▶ **Extrait à lire**:
= = = = =

L’engouement d’une population pour son patrimoine ne se décrète pas. À Limoges, l’héritage de l’industrie de la porcelaine est mis en avant pour attirer les touristes. Mais les Limougeauds n’y sont pas particulièrement attachés.


Lorsque nous pensons au patrimoine culturel, nous imaginons souvent des villes pittoresques, de majestueux bâtiments historiques et des festivals animés qui rassemblent les communautés. Pourtant, la réalité est bien plus complexe. Le patrimoine culturel n’est pas toujours un symbole d’unité – il peut parfois être source de tensions, d’indifférence, voire de déconnexion.

Alors que la littérature académique s’est de plus en plus intéressée au « patrimoine contesté » – des paysages et monuments porteurs de mémoires conflictuelles ou de luttes politiques –, un autre phénomène, plus subtil, a reçu bien moins d’attention : le décalage silencieux entre les récits patrimoniaux promus par les autorités et les émotions des communautés locales.

Quand le patrimoine et les sentiments locaux divergent

Tout patrimoine culturel n’est pas ouvertement contesté. Dans de nombreuses zones périphériques ou économiquement en difficulté, des initiatives patrimoniales sont lancées avec de bonnes intentions, mais ne trouvent pas d’écho auprès des populations locales. Ce décalage discret peut poser de sérieux problèmes aux stratégies de tourisme durable et à la revitalisation économique locale.

Porcelaine de Limoges : un héritage célébré… mais peu revendiqué par les habitants
Le musée du four des Casseaux, à Limoges, retrace l’histoire de la porcelaine.
Valentina Montalto, CC BY

Selon une nouvelle étude en cours de publication, menée par des chercheuses de KEDGE Business School (Paris) et de l’Université de Bologne, la fierté locale diverge souvent des récits promus par les décideurs publics. En utilisant Limoges comme étude de cas et en analysant les données d’enquête recueillies auprès de 510 résidents, les chercheuses ont constaté que, si l’héritage de la porcelaine est reconnu comme un atout distinctif par les habitants et célébré par les autorités locales comme pilier du tourisme, beaucoup de résidents n’y sont pas émotionnellement attachés.

La porcelaine à Limoges

Ce fossé est important. L’étude montre en effet que la fierté locale joue un rôle de médiation significatif entre la manière dont les habitants perçoivent leur ville et leur volonté de la recommander comme destination. Toutefois, si cet effet médiateur est positif pour des aspects de l’image de la ville jugés moins distinctifs – comme le paysage naturel ou l’offre de loisirs –, il ne l’est pas lorsqu’il s’agit de la porcelaine, pourtant véritable atout distinctif de la ville.

La porcelaine à Limoges trouve son origine dans une conjonction favorable de facteurs naturels, économiques et politiques.

= = = = =

▶ **Énoncé**: Reprenez, s'il vous plaît, l'article ci-dessus sur la porcelaine de Limoges et poursuivez-le à partir de sa dernière phrase.

▶ **Données fournies**:
= = = = =

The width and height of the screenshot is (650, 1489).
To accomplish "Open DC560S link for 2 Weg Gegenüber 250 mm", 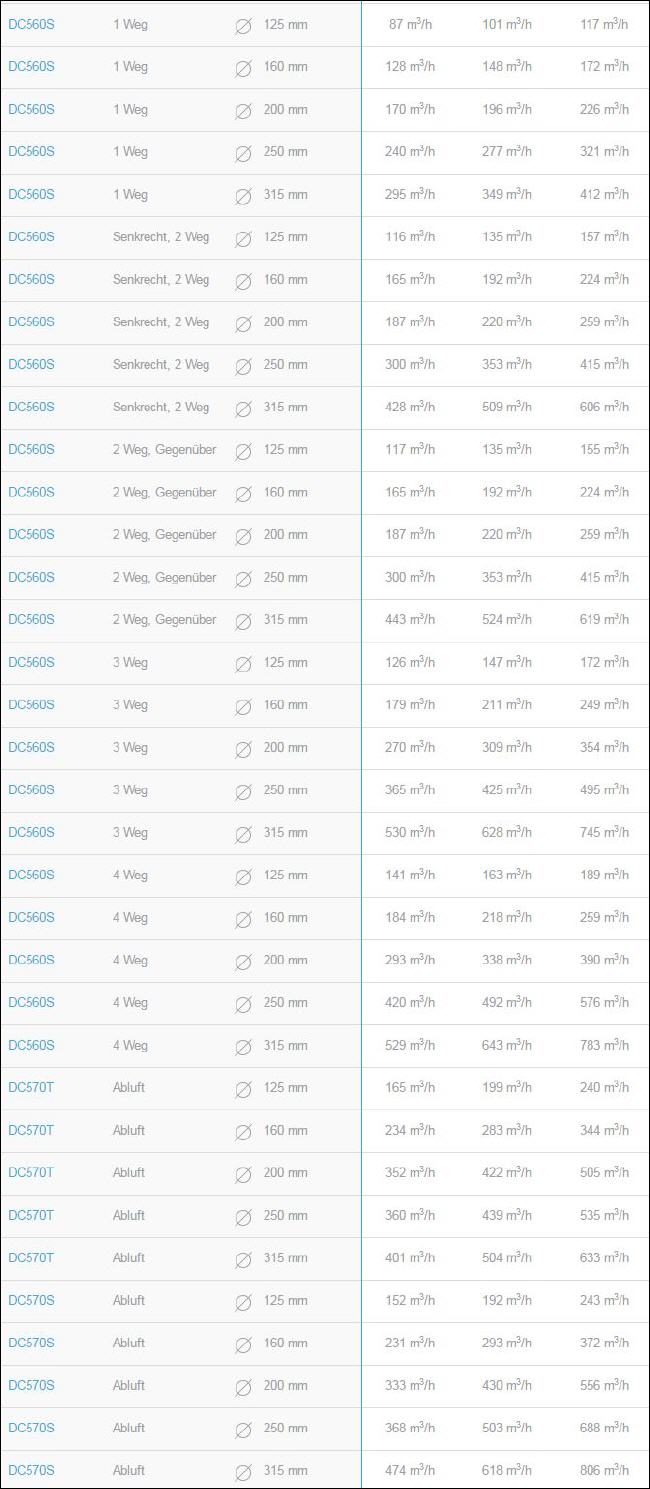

= = = = =

▶ **Réponse**:
C’est la découverte du kaolin – argile blanche indispensable à la fabrication de la porcelaine – dans les environs de Limoges, en 1767, qui marque le point de départ de cette aventure industrielle. À cette ressource locale rare s’ajoute la volonté de l’intendant Turgot de développer une activité économique dans un territoire alors pauvre, en s’appuyant sur les atouts du Limousin : forêts pour alimenter les fours, eau pure sans calcaire, rivières pour actionner les moulins…

Une part essentielle du patrimoine

Cette industrie florissante connaît son apogée à la fin du XIXe siècle, avec des dizaines de manufactures et des milliers d’emplois. Mais le XXesiècle est marqué par une profonde crise : la concurrence internationale, les transformations industrielles et les difficultés sociales entraînent une chute de la production. Aujourd’hui, seules quelques manufactures historiques – comme Bernardaud, Haviland, Royal Limoges ou Raynaud – poursuivent l’activité, souvent avec une forte spécialisation ou un positionnement haut de gamme.

Malgré cette contraction, acteurs publics et privés cherchent à maintenir vivante cette part essentielle du patrimoine limougeaud. Des institutions, comme le Musée national Adrien-Dubouché ou le plus petit, mais très actif, musée des Casseaux, valorisent les aspects techniques, artistiques et sociaux de cet héritage. En parallèle, la tradition se perpétue dans les entreprises labellisées « Entreprises du patrimoine vivant », qui associent excellence artisanale et création contemporaine.

Musée du Four des Casseaux
Au musée du four des Casseaux.

Nommée « ville créative », pour les arts du feu, par l’Unesco depuis 2017, Limoges fait vivre cette mémoire à travers un jalonnement urbain de céramique initié en 2019. L’art contemporain y dialogue avec l’histoire industrielle pour ancrer la porcelaine dans l’espace public comme élément actif de l’identité culturelle actuelle de la ville.

Le rôle des émotions dans l’action collective

Des travaux s’appuyant sur la théorie des émotions dite « élargir-et-construire » (« Broaden-and-Build Theory of Emotions ») permettent de mieux comprendre ce phénomène. Comme l’ont démontré de nombreuses recherches récentes sur les comportements pro-environnementaux s’appuyant sur cette théorie, ce sont les émotions positives, comme la fierté, qui stimulent la découverte de nouvelles actions, idées et liens sociaux.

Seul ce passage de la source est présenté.